Die geplante Abgabe würde für Betriebe mit mindestens zehn Beschäftigten gelten, deren Ausbildungsquote unter 4,6 Prozent liegt – dem aktuellen Bundesdurchschnitt. Rund ein Viertel der Berliner Unternehmen könnte damit zur Zahlung verpflichtet werden, unabhängig davon, ob sie bereits eigene Ausbildungsprogramme anbieten. Kleinere Betriebe sowie solche, die die Schwelle erreichen oder überschreiten, blieben befreit.
Der Fonds, der voraussichtlich jährlich mindestens 75 Millionen Euro einbringen soll, würde Unternehmen fördern, die ihre Ausbildungsangebote ausbauen. Selbst Betriebe, die nicht genug Plätze bereitstellen können, müssten in das System einzahlen. Die eingezahlten Mittel würden dann an Unternehmen weitergeleitet, die neue Ausbildungsmöglichkeiten schaffen.
Bevor das Gesetz in Kraft tritt, muss es zunächst die parlamentarische Debatte und Abstimmung passieren. Bei Erfolg würden die neuen Regeln frühestens am 1. Januar 2028 gelten.

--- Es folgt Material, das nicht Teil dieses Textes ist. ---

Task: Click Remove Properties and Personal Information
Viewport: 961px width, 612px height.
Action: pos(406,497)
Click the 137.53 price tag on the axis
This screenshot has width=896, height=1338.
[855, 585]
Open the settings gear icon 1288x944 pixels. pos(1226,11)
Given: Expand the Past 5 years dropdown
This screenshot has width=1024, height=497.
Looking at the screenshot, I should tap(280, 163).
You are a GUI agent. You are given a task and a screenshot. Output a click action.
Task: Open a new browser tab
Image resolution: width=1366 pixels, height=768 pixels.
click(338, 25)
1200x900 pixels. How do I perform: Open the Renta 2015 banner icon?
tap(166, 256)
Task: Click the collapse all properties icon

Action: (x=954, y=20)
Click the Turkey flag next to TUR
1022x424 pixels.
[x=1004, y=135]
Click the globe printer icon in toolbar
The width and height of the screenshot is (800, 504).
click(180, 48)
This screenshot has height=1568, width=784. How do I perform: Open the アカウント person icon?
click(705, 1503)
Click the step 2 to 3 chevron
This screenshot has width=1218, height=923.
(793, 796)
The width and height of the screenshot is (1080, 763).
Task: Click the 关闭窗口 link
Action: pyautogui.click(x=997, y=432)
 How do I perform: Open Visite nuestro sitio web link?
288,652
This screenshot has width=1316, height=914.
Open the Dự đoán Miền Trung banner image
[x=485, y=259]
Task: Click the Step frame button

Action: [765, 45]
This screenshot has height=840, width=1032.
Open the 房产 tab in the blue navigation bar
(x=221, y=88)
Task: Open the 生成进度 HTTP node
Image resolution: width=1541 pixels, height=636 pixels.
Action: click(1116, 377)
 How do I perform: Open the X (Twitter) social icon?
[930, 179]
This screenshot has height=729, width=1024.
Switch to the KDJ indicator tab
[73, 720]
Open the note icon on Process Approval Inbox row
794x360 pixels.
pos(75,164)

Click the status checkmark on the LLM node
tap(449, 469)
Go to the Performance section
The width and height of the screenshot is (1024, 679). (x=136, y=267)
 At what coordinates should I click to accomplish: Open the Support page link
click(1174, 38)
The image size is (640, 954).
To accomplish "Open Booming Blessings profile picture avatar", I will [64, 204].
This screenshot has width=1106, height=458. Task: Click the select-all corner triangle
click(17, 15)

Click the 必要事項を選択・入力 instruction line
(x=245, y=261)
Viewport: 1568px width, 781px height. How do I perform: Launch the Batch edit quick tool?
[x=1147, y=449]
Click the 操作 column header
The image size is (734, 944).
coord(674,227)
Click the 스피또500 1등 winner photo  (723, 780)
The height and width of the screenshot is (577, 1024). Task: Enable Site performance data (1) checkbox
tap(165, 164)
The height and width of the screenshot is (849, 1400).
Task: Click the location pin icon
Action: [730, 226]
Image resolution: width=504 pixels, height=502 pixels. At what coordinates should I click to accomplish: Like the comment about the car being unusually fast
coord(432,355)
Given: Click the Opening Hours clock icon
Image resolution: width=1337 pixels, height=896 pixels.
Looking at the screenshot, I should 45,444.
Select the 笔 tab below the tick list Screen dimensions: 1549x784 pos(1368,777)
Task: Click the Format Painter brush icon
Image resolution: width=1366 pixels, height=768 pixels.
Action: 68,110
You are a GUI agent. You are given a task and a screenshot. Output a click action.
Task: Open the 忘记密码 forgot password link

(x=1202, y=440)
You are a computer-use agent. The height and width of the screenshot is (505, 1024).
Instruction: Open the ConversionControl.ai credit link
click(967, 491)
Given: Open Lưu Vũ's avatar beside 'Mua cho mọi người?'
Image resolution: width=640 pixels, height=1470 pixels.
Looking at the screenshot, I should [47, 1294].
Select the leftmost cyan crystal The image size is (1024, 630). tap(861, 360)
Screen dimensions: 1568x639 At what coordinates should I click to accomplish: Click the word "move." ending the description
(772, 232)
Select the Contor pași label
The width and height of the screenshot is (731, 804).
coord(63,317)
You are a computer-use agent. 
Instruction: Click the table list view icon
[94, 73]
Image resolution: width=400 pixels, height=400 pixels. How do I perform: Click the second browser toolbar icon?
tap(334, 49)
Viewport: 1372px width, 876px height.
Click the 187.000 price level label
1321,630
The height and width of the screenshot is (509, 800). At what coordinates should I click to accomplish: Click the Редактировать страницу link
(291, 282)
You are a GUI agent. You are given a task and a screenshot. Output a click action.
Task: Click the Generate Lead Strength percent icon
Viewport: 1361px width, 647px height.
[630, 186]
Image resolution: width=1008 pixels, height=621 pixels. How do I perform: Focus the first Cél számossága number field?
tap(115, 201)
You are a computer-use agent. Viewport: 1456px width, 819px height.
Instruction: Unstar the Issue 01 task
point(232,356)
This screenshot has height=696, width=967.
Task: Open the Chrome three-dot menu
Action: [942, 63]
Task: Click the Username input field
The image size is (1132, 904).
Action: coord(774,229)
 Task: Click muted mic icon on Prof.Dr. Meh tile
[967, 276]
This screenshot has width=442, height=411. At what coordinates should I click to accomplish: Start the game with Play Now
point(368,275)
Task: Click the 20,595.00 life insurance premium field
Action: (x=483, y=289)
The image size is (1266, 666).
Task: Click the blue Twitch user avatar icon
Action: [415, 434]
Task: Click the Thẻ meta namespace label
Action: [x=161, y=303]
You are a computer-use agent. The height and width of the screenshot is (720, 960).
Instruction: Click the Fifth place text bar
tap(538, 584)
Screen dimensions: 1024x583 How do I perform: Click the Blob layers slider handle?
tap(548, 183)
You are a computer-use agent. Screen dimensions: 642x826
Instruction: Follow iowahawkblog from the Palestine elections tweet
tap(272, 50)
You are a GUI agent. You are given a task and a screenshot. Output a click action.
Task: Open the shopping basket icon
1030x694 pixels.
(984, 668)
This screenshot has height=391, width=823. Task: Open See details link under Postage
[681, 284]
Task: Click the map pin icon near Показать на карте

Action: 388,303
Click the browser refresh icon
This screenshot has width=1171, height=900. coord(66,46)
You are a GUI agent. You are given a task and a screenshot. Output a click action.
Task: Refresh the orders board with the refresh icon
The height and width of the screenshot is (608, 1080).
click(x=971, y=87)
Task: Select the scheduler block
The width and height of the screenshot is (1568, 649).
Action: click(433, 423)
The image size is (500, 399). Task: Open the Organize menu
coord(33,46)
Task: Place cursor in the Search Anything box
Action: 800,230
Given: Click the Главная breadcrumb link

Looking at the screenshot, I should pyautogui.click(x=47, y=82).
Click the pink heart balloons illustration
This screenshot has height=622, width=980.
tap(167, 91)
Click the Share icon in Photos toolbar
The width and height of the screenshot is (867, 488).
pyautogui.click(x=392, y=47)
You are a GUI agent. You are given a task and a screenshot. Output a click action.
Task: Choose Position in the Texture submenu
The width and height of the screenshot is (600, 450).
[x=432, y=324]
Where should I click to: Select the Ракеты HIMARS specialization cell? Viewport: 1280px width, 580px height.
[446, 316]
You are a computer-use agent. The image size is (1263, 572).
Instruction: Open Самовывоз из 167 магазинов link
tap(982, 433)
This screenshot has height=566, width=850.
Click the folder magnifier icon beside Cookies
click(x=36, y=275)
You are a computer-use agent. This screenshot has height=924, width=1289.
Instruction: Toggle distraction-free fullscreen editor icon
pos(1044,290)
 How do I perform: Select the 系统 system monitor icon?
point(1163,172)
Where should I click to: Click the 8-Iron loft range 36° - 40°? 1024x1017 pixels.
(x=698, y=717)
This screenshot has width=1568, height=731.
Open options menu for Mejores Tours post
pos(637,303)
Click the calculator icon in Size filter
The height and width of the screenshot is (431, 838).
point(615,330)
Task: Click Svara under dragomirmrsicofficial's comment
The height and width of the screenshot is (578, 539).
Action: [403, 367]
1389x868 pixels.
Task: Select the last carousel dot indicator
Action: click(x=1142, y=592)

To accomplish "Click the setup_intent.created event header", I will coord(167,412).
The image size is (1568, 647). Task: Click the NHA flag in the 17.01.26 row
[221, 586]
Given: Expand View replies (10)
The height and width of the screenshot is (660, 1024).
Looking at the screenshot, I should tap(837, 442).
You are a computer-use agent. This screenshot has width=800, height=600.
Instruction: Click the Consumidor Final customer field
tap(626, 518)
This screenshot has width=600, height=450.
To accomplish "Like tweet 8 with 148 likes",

Die Abgabe zielt auf den anhaltenden Fachkräftemangel in Berlin ab, indem sie die Finanzierung der beruflichen Ausbildung stärkt. Unternehmen, die die Ausbildungsquote nicht erfüllen, müssen finanziell beitragen, während solche, die ihr Angebot ausweiten, Unterstützung erhalten. Die Wirkung der Maßnahme hängt jedoch von der parlamentarischen Zustimmung und der Umsetzung ab 2028 ab.